At first glance this question seems very basic and obvious, but as I began to sit with myself and ponder what the answer was for me, it wasn't as simple as it first appeared.
I found that there were some major areas of my life that I began to 'assign' answers to 'What do I want?'
After I felt that I had covered what was important to me, I began to journal through it a bit...
I would write, "What do I want?" then give my answer. Then I asked myself the even tougher question, "Do my actions in this area line up with what I want?"
Ok, so this was the REALLY tough part of this for me. My actions... Do they point to what I want? You would think that they naturally would. Don't we naturally work toward what we want? Wouldn't our actions reveal what we were striving for?
Well, for me some of my actions seemed to be genuinely in order, but some were disturbingly NOT. I must admit, I was surprised by some of what my honesty revealed about my actions not being in line with my desires. How does this happen?
For example, one of my answers to 'What do I want?' was 'I want to be a source of positive energy and encouragement - to bring joy into any place that I enter.'
I do not believe that this is true about me. Maybe true sometimes, but not even the majority of the time. Even though I desire to have this vitality about me, I can often get wrapped up in the difficulties of life and get bogged down in it. This affects my 'positive energy' output. In reality, there are many times when I walk into a room seeking to be positively affected by the others there instead of exuding that positivity myself. This of course do not at all line up with 'What do I want?'
Obviously, I understand the balance in the above - you can't always be 'bubbling over with joy' but I do want to be known for my positive attitude and encouraging presence. Hmmm.... Something needs to be addressed in my life.

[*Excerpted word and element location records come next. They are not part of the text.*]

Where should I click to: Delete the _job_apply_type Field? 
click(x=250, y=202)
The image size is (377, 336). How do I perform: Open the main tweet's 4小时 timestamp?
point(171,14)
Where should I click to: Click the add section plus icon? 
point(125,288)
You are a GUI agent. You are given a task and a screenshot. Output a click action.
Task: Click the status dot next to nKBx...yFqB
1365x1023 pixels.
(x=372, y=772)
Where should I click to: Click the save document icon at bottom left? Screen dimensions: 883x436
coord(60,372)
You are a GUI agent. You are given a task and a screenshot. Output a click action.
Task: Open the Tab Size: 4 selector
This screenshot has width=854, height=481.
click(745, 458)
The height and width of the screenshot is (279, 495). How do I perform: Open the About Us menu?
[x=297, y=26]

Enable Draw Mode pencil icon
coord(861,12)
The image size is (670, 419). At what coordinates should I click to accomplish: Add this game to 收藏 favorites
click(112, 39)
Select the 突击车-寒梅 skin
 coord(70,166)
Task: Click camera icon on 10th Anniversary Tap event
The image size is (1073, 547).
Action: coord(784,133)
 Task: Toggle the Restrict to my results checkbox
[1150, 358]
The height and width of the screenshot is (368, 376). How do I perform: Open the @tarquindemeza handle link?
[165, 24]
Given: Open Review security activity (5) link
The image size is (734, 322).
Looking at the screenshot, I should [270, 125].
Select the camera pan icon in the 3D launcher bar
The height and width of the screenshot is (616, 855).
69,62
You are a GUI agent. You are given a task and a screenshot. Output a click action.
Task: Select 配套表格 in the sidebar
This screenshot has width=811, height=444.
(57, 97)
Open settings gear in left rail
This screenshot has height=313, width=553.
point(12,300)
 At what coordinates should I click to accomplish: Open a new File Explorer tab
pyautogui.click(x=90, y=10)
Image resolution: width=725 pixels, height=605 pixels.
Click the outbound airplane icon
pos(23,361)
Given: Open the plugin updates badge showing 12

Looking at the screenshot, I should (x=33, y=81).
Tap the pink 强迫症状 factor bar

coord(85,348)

There were other 'eye openers' as I walked through this exercise. I do believe it was helpful. I do believe that as I open up my mind and soul to these searchings, I will understand myself better and understand what needs to be addressed and changed to truly be living in the life I genuinely desire for myself.
I am amazed over and over again at myself and the discrepancies I find between my heart and my hands. It is a humbling reality, one that I plan to continue to seek to reveal and change.
Walking through asking and answering these questions can be a very beneficial endeavor for anyone seeking to grow.